Si récemment en 1972 René Dubos a marqué par la phrase célèbre, "il Pense globalement, il agit localement", la pensée réactionnaire a toujours utilisée une formule morale inverse : "Il pense localement, il agit globalement". Autrement dit, il pense comme un provincial les intérêts de ton village, de ta classe, et agit comme un impérialiste qui va sauver la civilisation comme s’il était le bras armé de Dieu.

Si les maîtres insistent tant sur les avantages de la concurrence, pourquoi exigent-ils tant de coopération des esclaves ? Parce qu’on a besoin plus que de toutes les armes du monde pour soumettre un peuple entier : C’est la démoralisation de l’opprimé, l’idéologie du maître, la peur de l’esclave et la collaboration de l’autre moitié peuple qui fonctionne de point d’appui du levier de l’oppression. Autrement, on ne pourrait pas comprendre comment quelques milliers d’Espagnols aventureux ont conquis, ont dominé millions d’incas et d’Aztèques et ont détruit des siècles de cultures sophistiquées.

A de nombreux moments de l’histoire, depuis ce qu’on a appelé l’indépendance des pays américains jusqu’à la libération des esclaves, fréquemment la seule sortie fut l’utilisation de la violence. Il reste à examiner si cette ressource est toujours opportune ou, parfois, ne fait qu’aggraver le problème initial.
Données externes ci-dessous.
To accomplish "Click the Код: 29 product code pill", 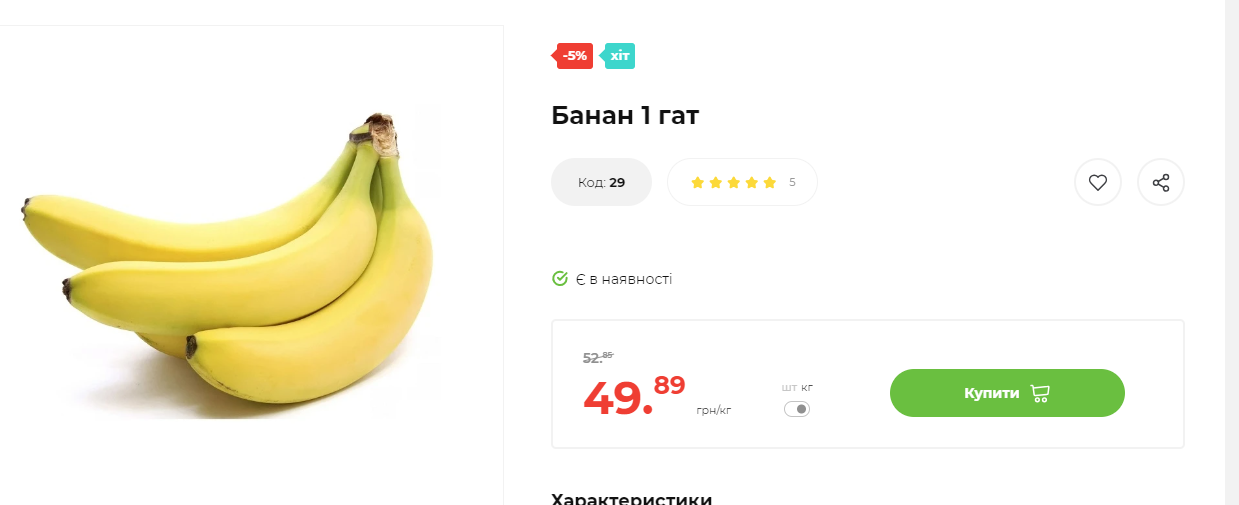I will coord(601,182).
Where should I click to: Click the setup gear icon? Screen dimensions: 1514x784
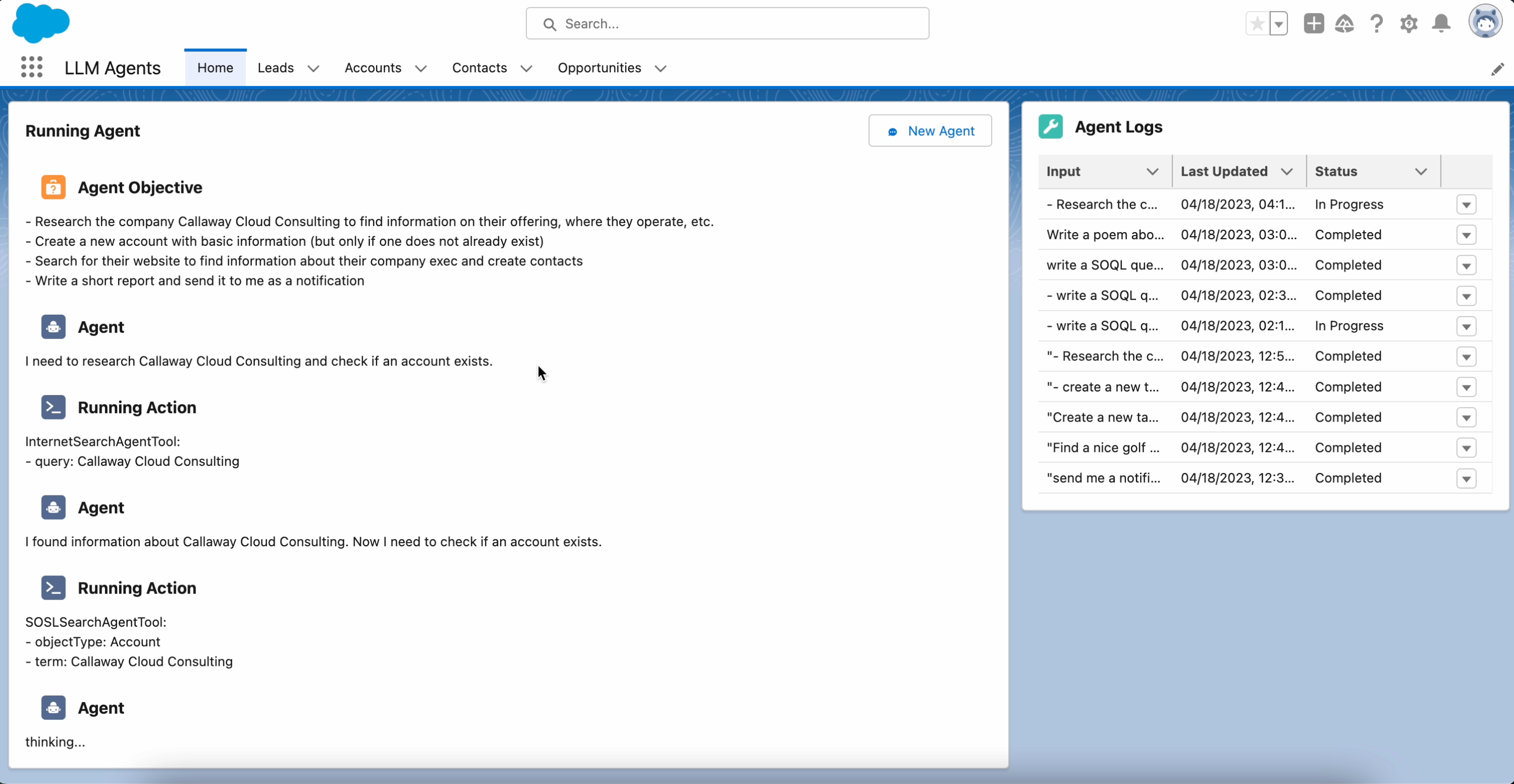coord(1409,22)
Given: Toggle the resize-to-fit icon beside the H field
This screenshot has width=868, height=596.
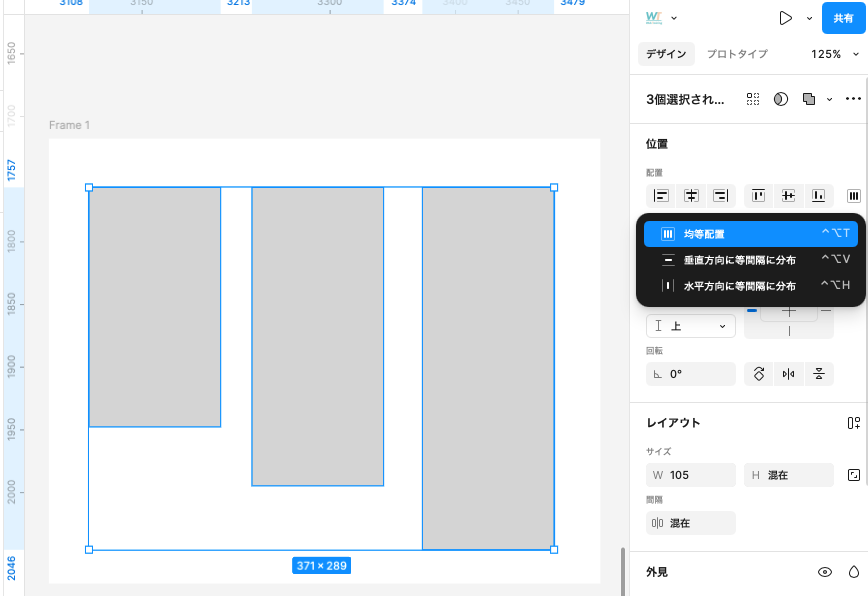Looking at the screenshot, I should click(853, 475).
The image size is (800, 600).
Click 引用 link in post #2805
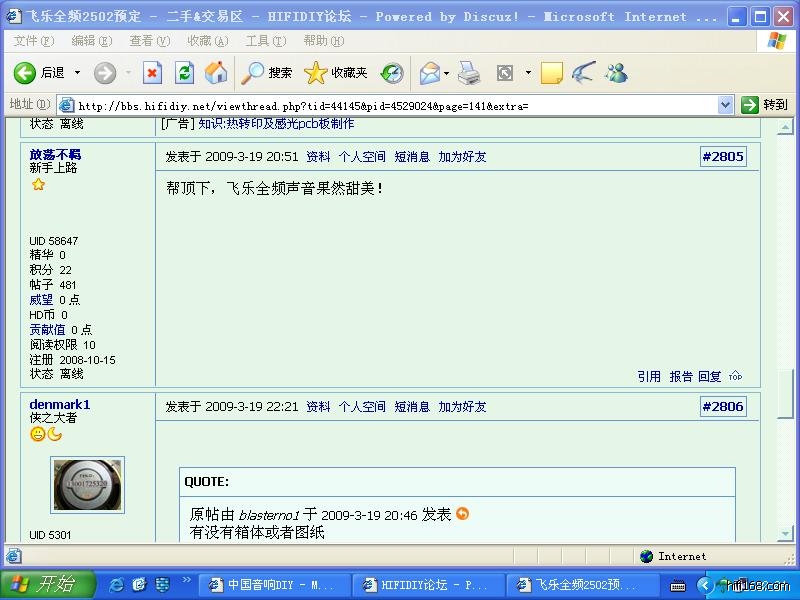click(x=649, y=377)
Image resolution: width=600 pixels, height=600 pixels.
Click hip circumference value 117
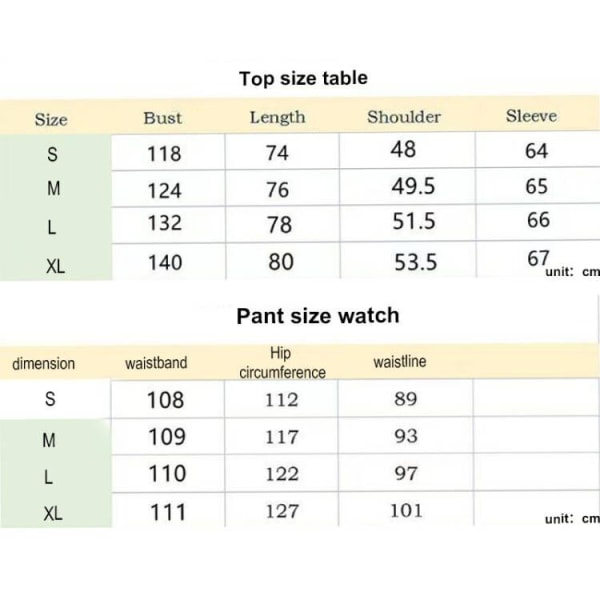pyautogui.click(x=282, y=437)
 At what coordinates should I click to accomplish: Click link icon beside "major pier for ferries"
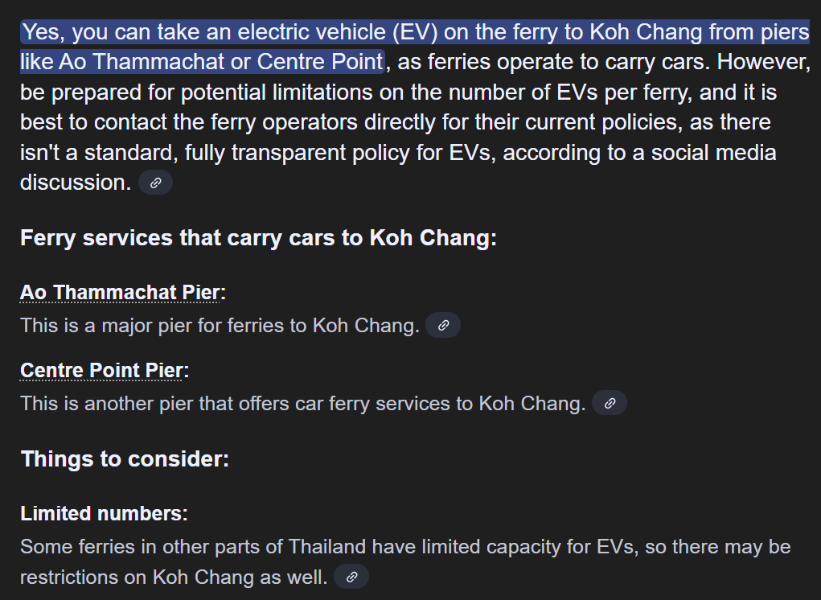[443, 325]
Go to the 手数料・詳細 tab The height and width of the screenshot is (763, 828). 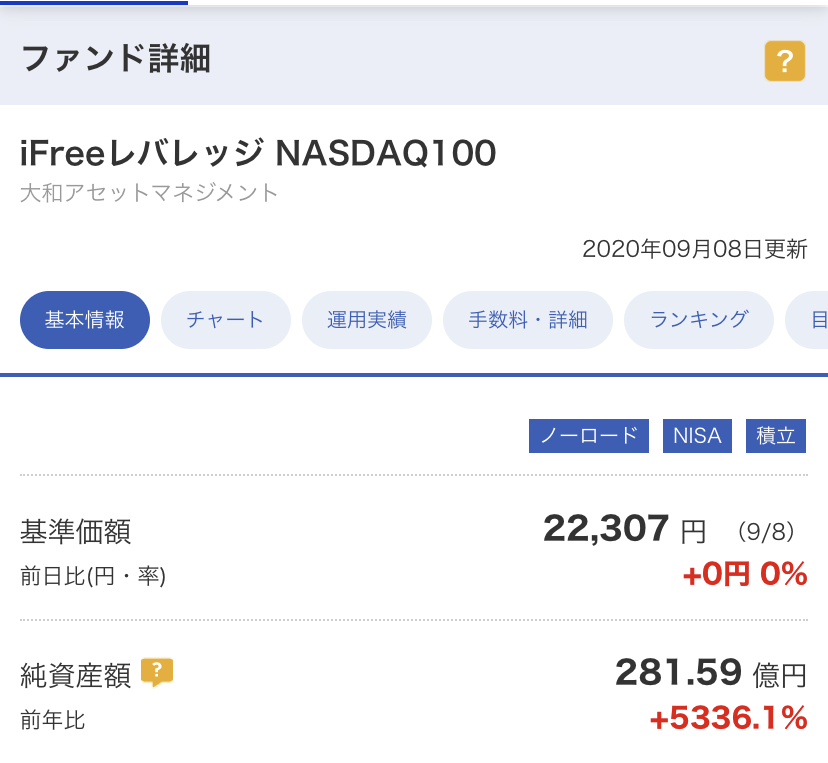(528, 319)
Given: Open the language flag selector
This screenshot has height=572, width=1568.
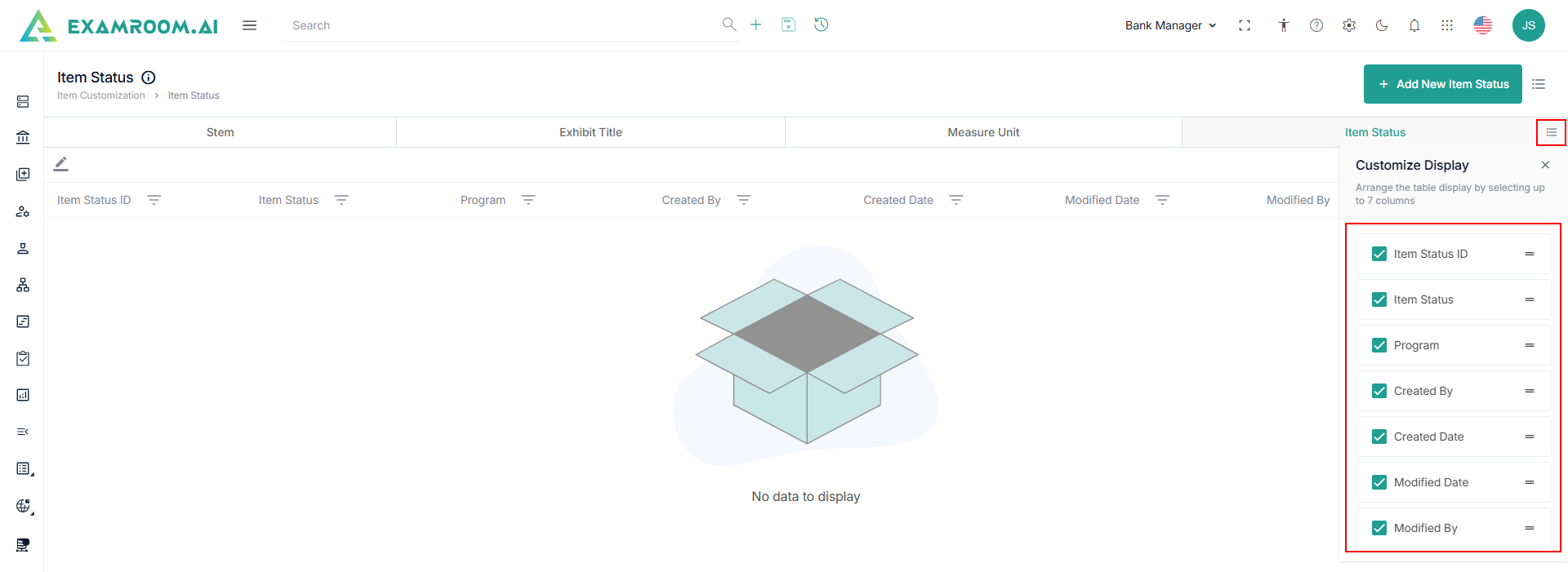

Je soupçonne qu’il existe dans l’histoire un coefficient de progression critique qui dépend des possibilités matérielles -techniques et économiques- du moment et de la maturité mentale, morale et culturelle des peuples. Un état idéal de l’humanisme, comme il fut développé depuis le XVème siècle, devrait être un état social parfaitement anarchique. Cependant, prétendre éliminer la force et la violence même de l’État sans avoir atteint le développement technique et moral suffisant, ne nous ferait pas avancer vers cette utopie mais au contraire ; nous reculerions de quelques siècles. Tant une avance révolutionnaire qui prétend dépasser ce paramètre de progression critique qu’une réaction conservatrice, nous conduisent à la frustration historique de l’humanité dans son ensemble. Je crains qu’il y ait des exemples récents en Amérique latine où, même, l’oppresseur organisait la violence de l’opprimé pour légitimer et conserver ses privilèges d’oppresseur. Cette amélioration des techniques de domination a une raison d’être. A un point de l’histoire où la population compte, non seulement dans les systèmes de démocratie représentative mais, même, dans quelques dictatures, la construction de l’opinion publique est une pièce clef, la plus importante, dans la stratégie des élites dominantes. Ce n’est pas par hasard, la mal nommée universalisation du vote au XIXème siècle fut une façon de maintenir le statu quo : avec une faible instruction, la population était facile à manipuler, particulièrement facile quand elle croyait que les caudillos étaient choisis pour eux et non pour un discours préalablement construit par l’oligarchie, discours qui incluait des mots lourds d’idéologie comme patrie, honneur, ordre et liberté.

Traduit de l’espagnol pour El Correo de : Estelle et Carlos Debiasi.

El Correo. Paris, le 2 mars 2007.

Notes:

Notas

[1Indien-pongo : Indigène qui travaille gratuitement les « haciendas ». Celles-ci apparaissent comme unité de production au XVIIIè siècle et se perfectionnent pendant le siècle suivant, en donnant lieu à un système appelé "système de haciendas", fonctionnant à la fois comme mécanisme de production et de domination sociale. En ce sens, on considère le système des haciendas comme la matrice de la société et de l’État en Amérique latine. Les haciendas ont formé une base pour la constitution des États Oligarchiques et ont formé un type particulier de comportement des secteurs dominants : la manière d’être oligarchique. Aussi le système des haciendas génère un ensemble de pratiques sociales dont les traits caractéristiques sont la soumission et l’obéissance.